A review of pop singer Pink's new CD, "Funhouse."

The Boston Globe

CD review |

Pink is a rare bird: a pop star who gets real and gets on the charts. She brings an interior life to factory-assembled fluff and rocks stupid riffs with real soul. Glitzy dance-floor anthems and loaded confessionals go toe-to-toe in her musical playbook. And Pink's got a sense of humor, an immensely appealing and elusive quality among multiplatinum divas, and a great asset — at least for the length of one killer anthem — on the new "Funhouse," Pink's divorce album.

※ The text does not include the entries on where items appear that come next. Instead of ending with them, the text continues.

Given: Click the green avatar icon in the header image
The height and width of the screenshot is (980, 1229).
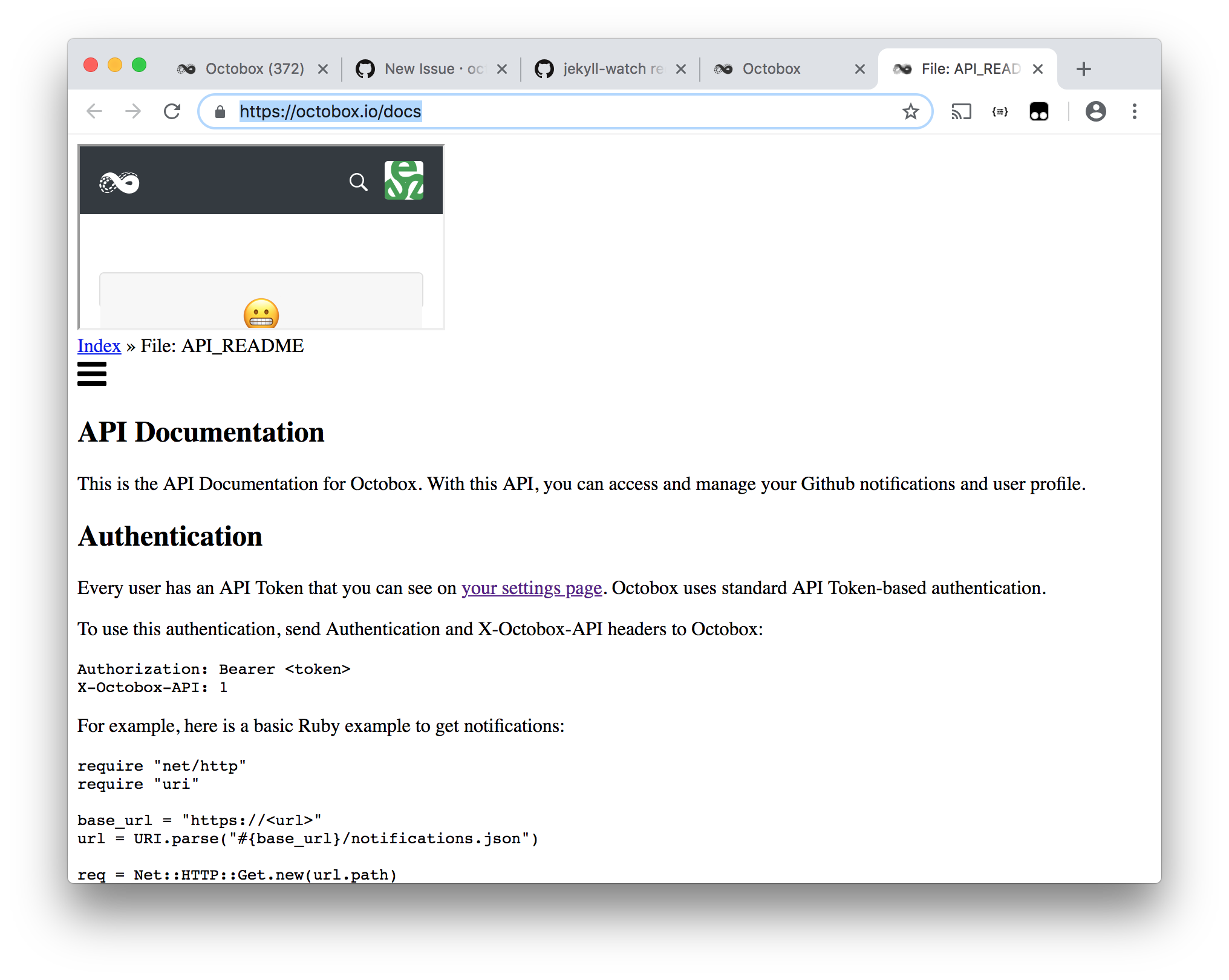Looking at the screenshot, I should (403, 180).
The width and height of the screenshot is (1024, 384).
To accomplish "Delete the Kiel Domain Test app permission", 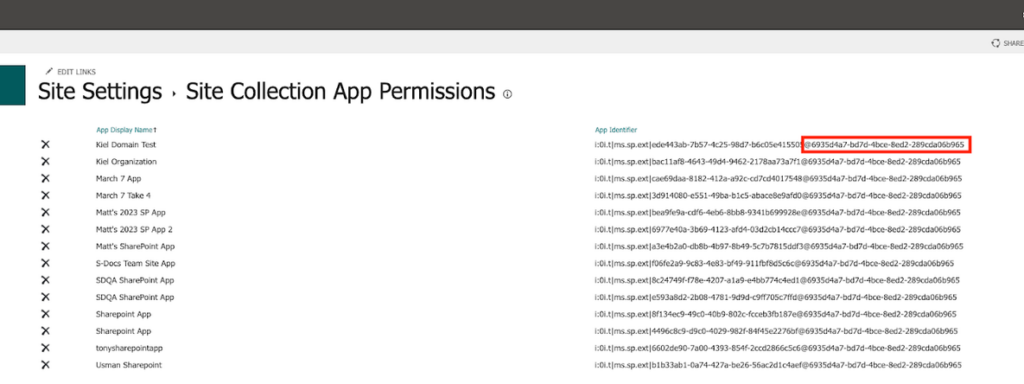I will (x=46, y=144).
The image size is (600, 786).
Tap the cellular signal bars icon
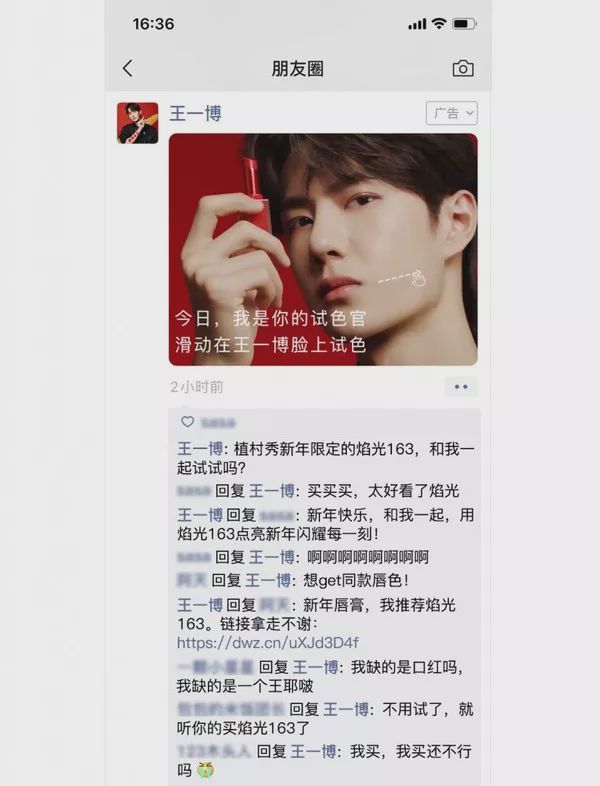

"So what/ I'm still a rock star/ I got my rock moves/ And I don't need you," Pink sings, or sneers, on the first single, a black-and-blue kiss-off, and she ups the ante by casting her ex, motocross racer Carey Hart, in the video for "So What." But it's a fake-it-till-you-make it story line that doesn't last. From there Pink settles into variations on a theme of what went wrong while plumbing sonic turf that, five albums into her career, is starting to feel just a bit too familiar.

If this were an Avril or an Ashlee album, we would jump for joy to behold such a sturdy and shame-free array of hooks and refrains. But Pink has always been better than her material. She's blessed with personality and pipes that lift Top 40 pop-rock above the fray. And while the lyrical themes here are clearly personal to Pink, who co-wrote all of the songs, she continues to rely on standard-issue hitmakers Max Martin (Britney Spears, Backstreet Boys), Billy Mann (Ricky Martin, Take That), Butch Walker (Fall Out Boy) and Kara DioGuardi (Kelly Clarkson) for her musical direction.

That said, Pink continues to make everything she touches her own. She uses brains and brawn to turn the mainstream into a complicated place, which means that "Sober" finds the sweet spot between "American Idol" and the Red Hot Chili Peppers, and "Ave Maria A," an overwrought Incubus knock-off, feels urgent as well as ill-advised.

"Bad Influence" is a signature track, a fully cranked, reggae-flecked party tune celebrating the singer's, um, leadership skills. That this is the same girl who puts over bruised ballads like "Glitter in the Air" and "Crystal Ball" with piercing tenderness is testament to Pink's depth, which is still criminally underappreciated.